Supplied entries:
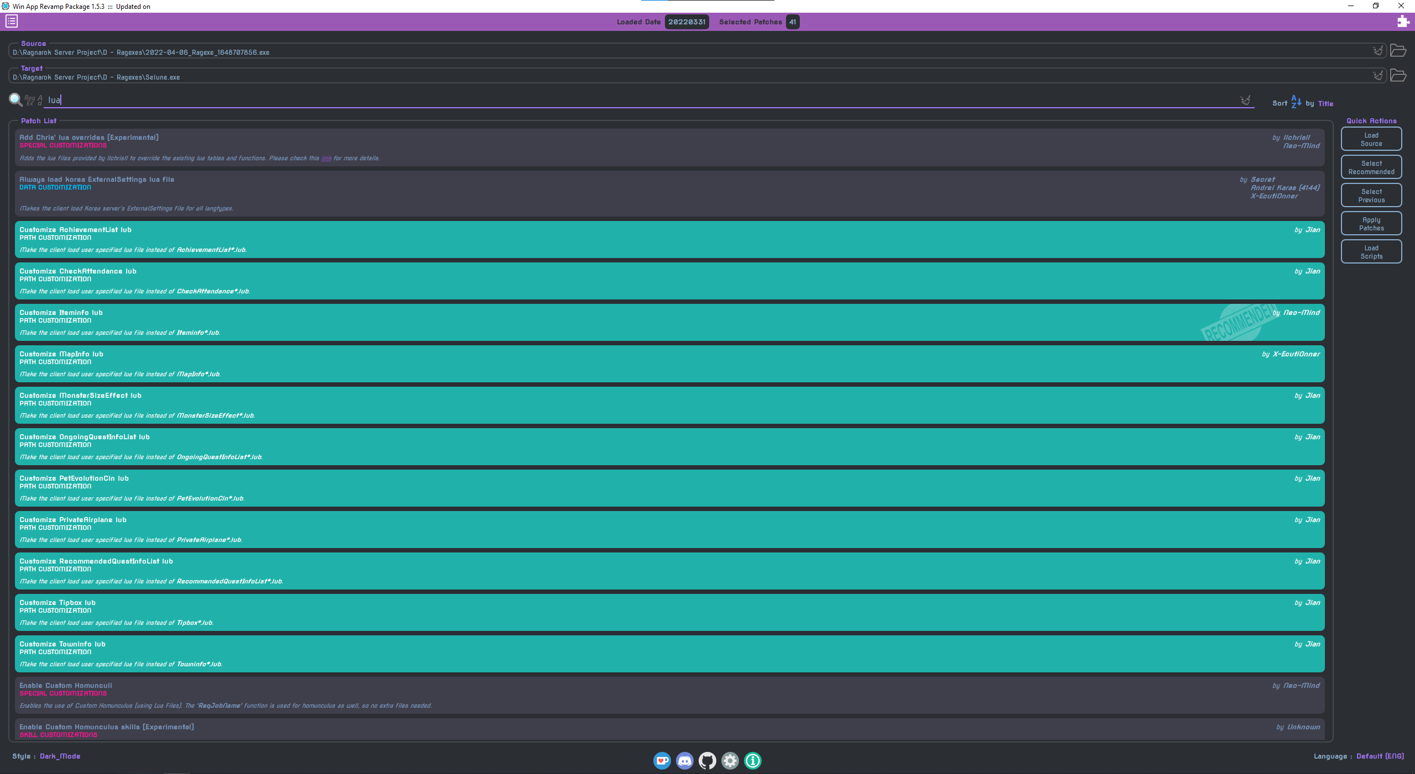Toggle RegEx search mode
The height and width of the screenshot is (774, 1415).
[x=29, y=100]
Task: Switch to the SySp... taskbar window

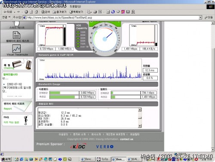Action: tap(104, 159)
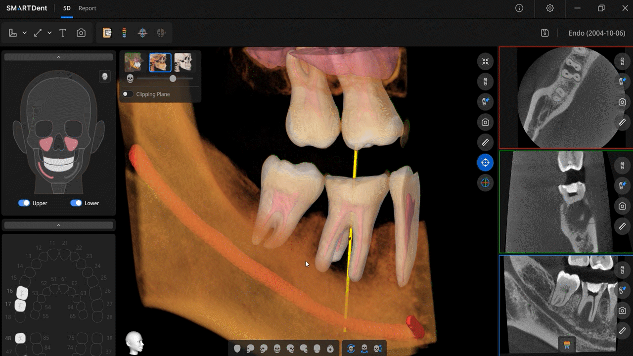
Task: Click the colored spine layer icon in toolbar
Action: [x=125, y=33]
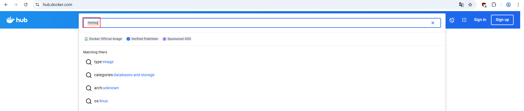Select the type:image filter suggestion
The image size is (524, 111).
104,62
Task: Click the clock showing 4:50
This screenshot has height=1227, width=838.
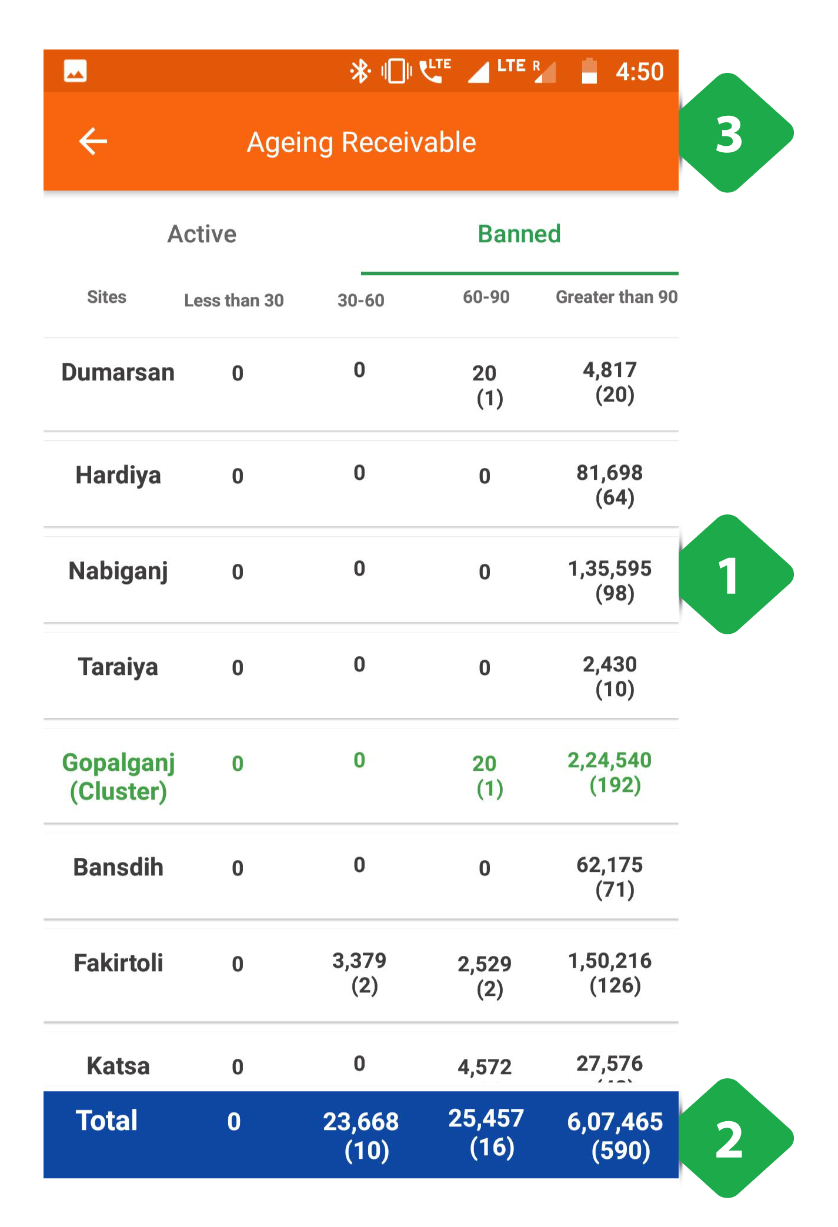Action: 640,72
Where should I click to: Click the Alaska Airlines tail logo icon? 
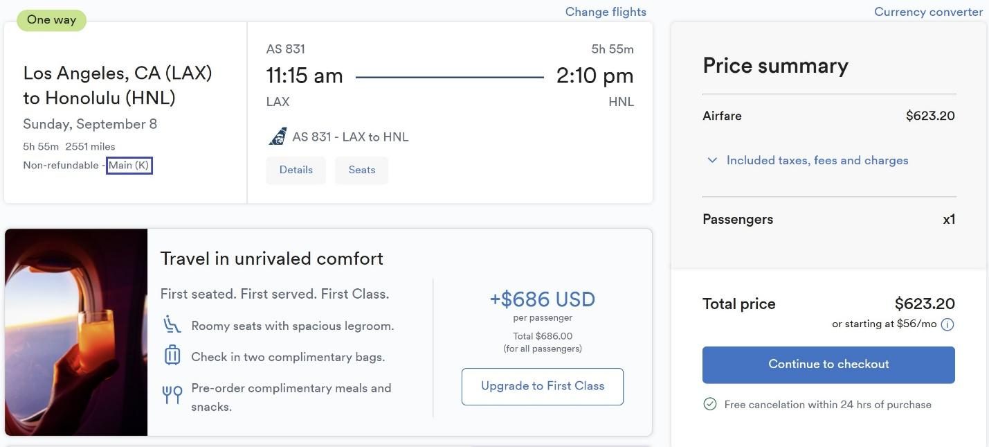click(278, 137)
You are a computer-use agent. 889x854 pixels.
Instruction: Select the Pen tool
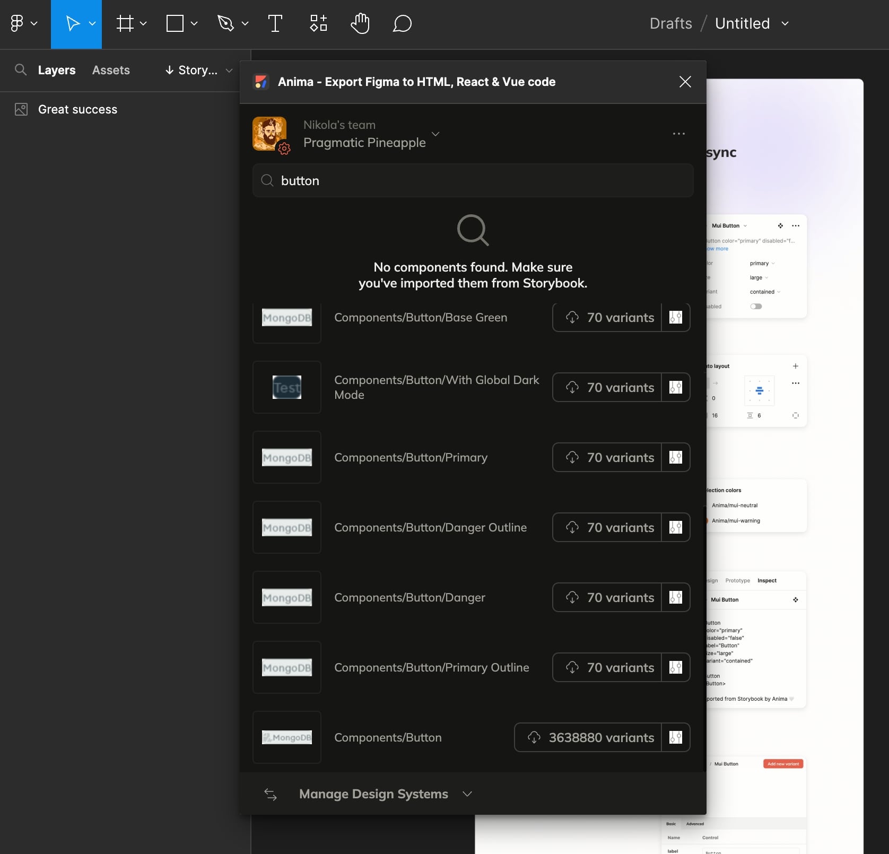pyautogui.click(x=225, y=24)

---

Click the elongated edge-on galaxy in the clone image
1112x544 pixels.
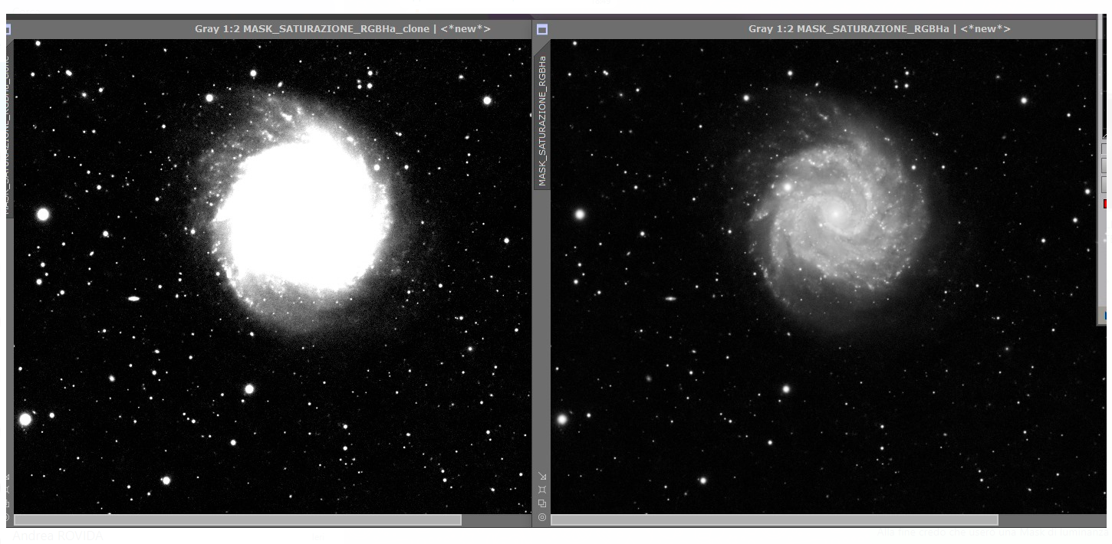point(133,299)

Task description: Using the records above, print exactly the run of lines that starts with the line with "Task: Switch to the SySp... taskbar window" and goes on through the line with "Task: Click the clock showing 4:50", pictures excluded.

Answer to this problem:
Task: Switch to the SySp... taskbar window

Action: tap(104, 159)
Task: Click the colored spine layer icon in toolbar
Action: [x=125, y=33]
Select the type:image filter suggestion
The image size is (524, 111).
104,62
Task: Click the clock showing 4:50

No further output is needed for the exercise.